Bugün Turgut Özal'ın ölüm yıldönümü... Bilmem kaçıncı cumhurbaşkanının ölüm yıldönümü değil bu.
Turgut Özal'ın ölüm yıldönümü.
Bazı insanlara oturdukları koltuk bir şeyler katar.
Bazıları da oturdukları koltuklara bir şeyler katarlar.
Özal'ın aktif siyaset hayatını oluşturan 10 yıldaki icraatını, gerçekleştirdiği reformları bir düşünün.
Bir de 30-40 yıl sadece laf üreten ve statüko ile vals yapmayı siyaset etmek sananları hatırlayın.
Turgut Özal bir misyon adamıydı.
Yüklendiği her görevin sorumluluğuna uygun davranan, alışılmışı değil yapılması gerekli olanı mutlaka yapan bir insandı.
Turgut Özal'la siyaset sözlüklerimize "Misyon", "Vizyon" ve "İcraat" (Execution) kavramları girdi.
Siyasetçilerin sadece konuşan ve yapacaklarını değil yapamayacaklarını vaat eden insanlar olarak görüldüğü bir topluma Özal, "Dediğini yapan siyasetçi" olarak bir farklı olay sundu.
Attığı her adımın hesabını yaptı.
Siyaset ve cesaret
Bugün eğer bir "Anadolu Sermayesi"nden söz edilebiliyorsa, bu Özal'ın "Organize Sanayi Bölgeleri" projesinin sonucu değil midir?
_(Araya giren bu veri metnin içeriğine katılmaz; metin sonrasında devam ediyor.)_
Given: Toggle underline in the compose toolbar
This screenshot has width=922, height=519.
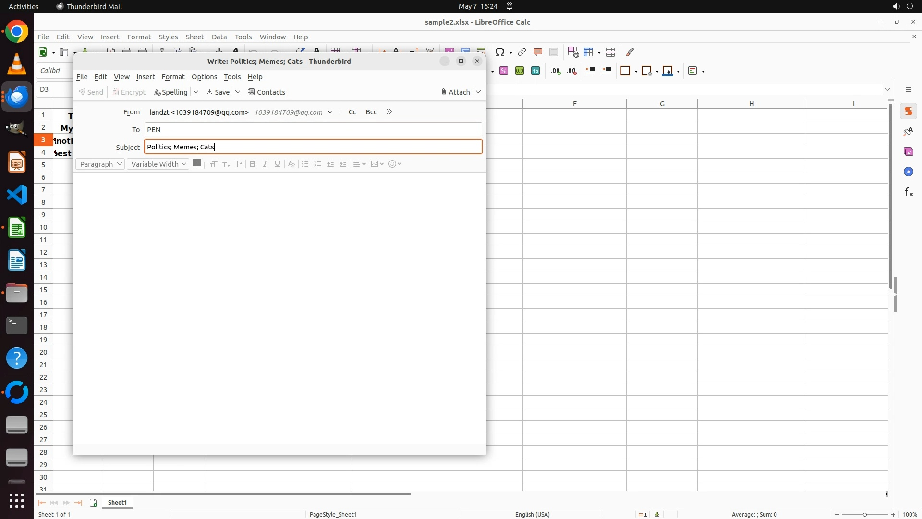Looking at the screenshot, I should coord(277,164).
Kıyıları özel sektörün turizm yatırımlarına açmasaydı, bugünün Türkiyesi böyle olur muydu?
Serbest ticaret, sübvansiyonsuz fiyat ve konvertibıl Türk lirası...
Sonuçları her alanda görmüyor muyuz?
1930'dan beri tabu olarak korunan "Türk Parasını Koruma Mevzuatı"na Özal el atmasaydı, bugünün ihracat rakamlarını rüyamızda bile göremezdik.
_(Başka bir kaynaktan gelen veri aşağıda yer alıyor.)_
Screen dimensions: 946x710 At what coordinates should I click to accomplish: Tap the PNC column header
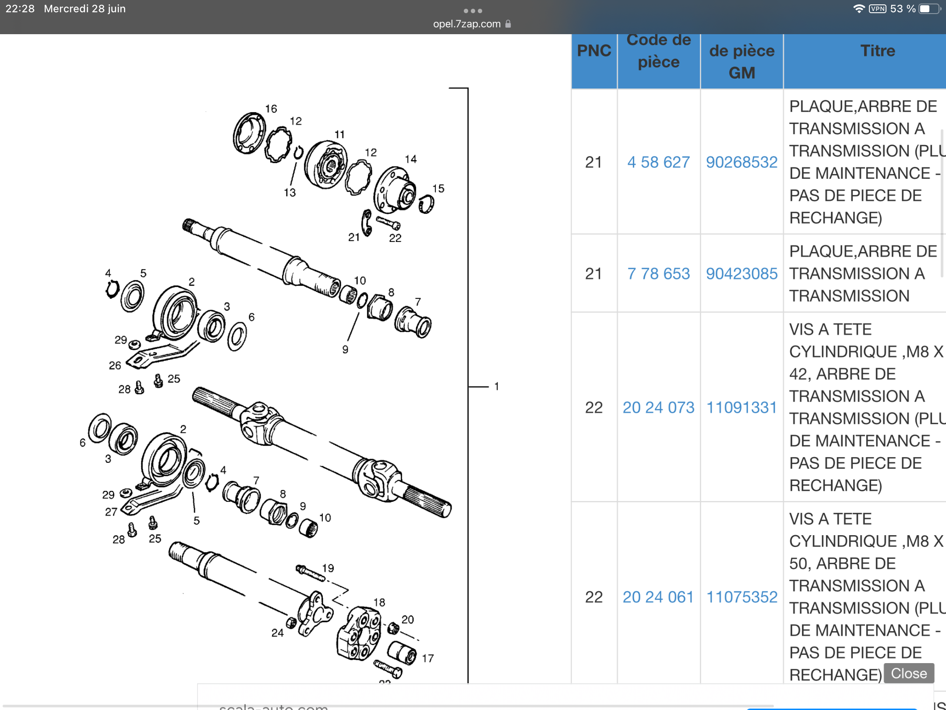point(594,51)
Özal "21'inci yüzyıl Türk asrı olacaktır" dediği zaman buna inanıyordu.
Devletin koyduğu engeller kaldırıldığı zaman Türk insanının neler başarabileceğini, dünyanın her ülkesiyle Türkiye'nin rekabet edebileceğini görmüştü.
Yurtdışı seyahatlerine işadamlarını, yerel yöneticileri de götürdü.
O'nun Bağdat'ta, Tahran'da sipariş alan ve ilk ihracatlarını yapacak olmanın heyecanını yaşayan işadamlarına nasıl proforma fatura hazırlanacağını öğretişini izlemiştim.
Türkiye'nin Başbakanı otel lobisinde bir masaya oturmuştu. İşadamları da ellerinde aldıkları siparişlerin fişleriyle, masanın karşısında kuyruk oluşturmuşlardı.
Atatürk Barajı, 2'nci Boğaz Köprüsü, TEM otoyolu...
Aptallar ve aymazlar
Bunlar ikişer yılda bitirilebildiyse, işin sırrı Özal'ın ürettiği finansman modellerinde değil miydi? "Savunma Fonu" olmasaydı, Silahlı Kuvvetler'in bugünkü savaş araç ve gereçlerine ulaşması mümkün olabilir miydi?
Dijital iletişim, çok kanallı televizyon, bilgisayarın yaygınlaşması...
Küçük oğlunun düğününde sahnedeki İbrahim Tatlıses'e Cumhurbaşkanı Özal'ın "Artık bir de Kürtçe türkü söyle" diye seslenmesi hâlâ kulağımda.
Ama diriler onun kadar ileri olamadı o öldükten sonra...
Ahmet Kaya'ya tahammül edemediler.
Yeni bir üslup, farklı bir bakış açısı getirdi Türkiye'ye.
Eski siyasetçilere bir şey sorulduğunda göğüs ceplerinden anayasa çıkartıp ona bakarlardı eskiler.
Özal'a bir şey sorulduğunda ise göğüs cebinden hesap makinesini çıkartırdı.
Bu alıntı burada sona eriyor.